▶ Extracted text:
+---+

November 6, 2006

In Which I am Scrutiating Famous

Scutiating Famous thing one: I got to write about my POOR titling skills over at Southeast Review. YAY. If you look at the sidebar under my pic and bio about who all is in this issue, you can see my favorite poet, Beth Ann Fennelly is there too. YAR!

Scrutiating famous thing two : After a Friday CHOCK FULL of key-molesting on my fingers’ part, about when my brain was ready pop like an overfed tick, I realized I was late to go get Sam and Maisy at school and playgroup. I ALSO realized I looked like a crazy person.

I have these pants I like to write in. I call them my Fantasy Pants. They are ENORMOUS FLOPPY Indian print drawstring pants. They are so voluminous that several friends could fit in them, along with a nice dim sum cart and a cash bar, and this is WHILE I HAVE THEM ON. Maybe even the cat could come along, although that might be pushing it.

+---+

▶ Available data:
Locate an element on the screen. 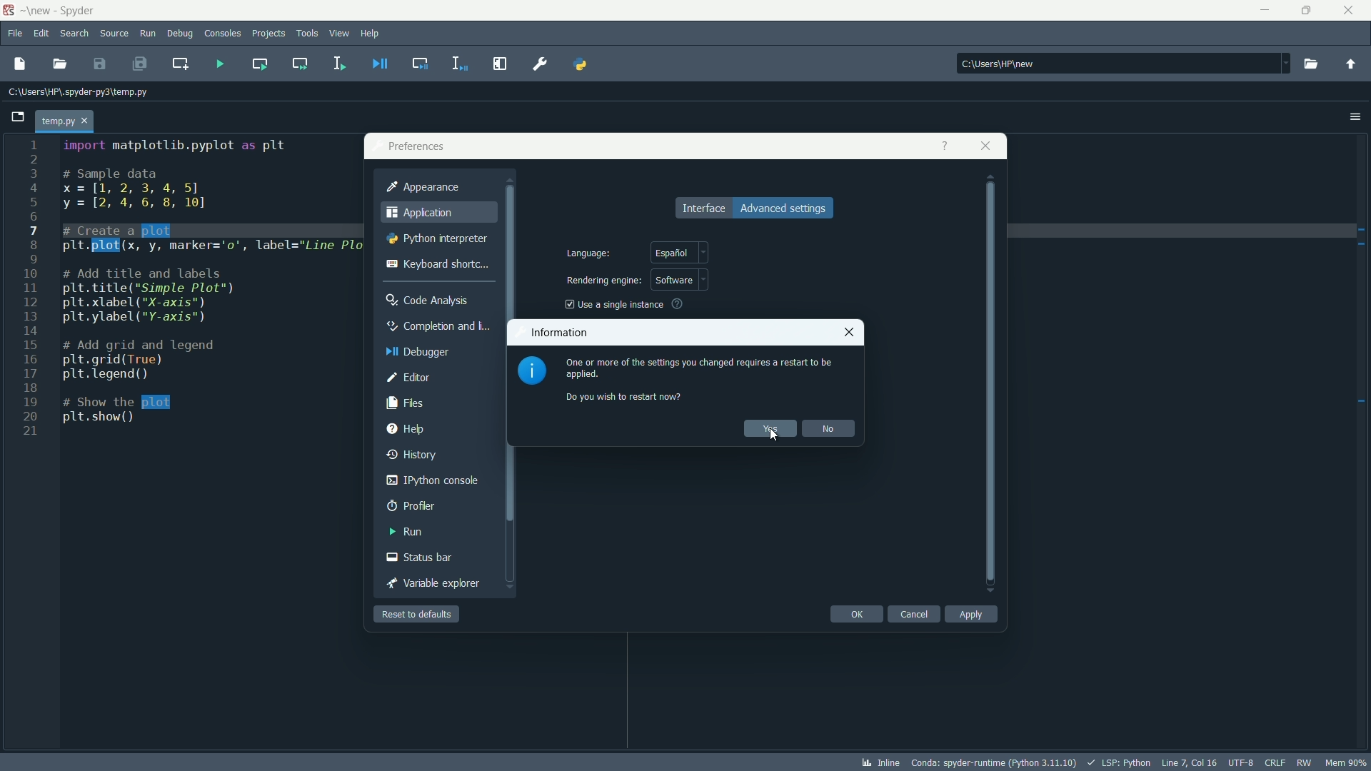 This screenshot has width=1371, height=771. save file is located at coordinates (100, 64).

+---+

▶ Problem statement: In the blog post, what name does the writer give to the pants worn for writing?

▶ Final result: Fantasy Pants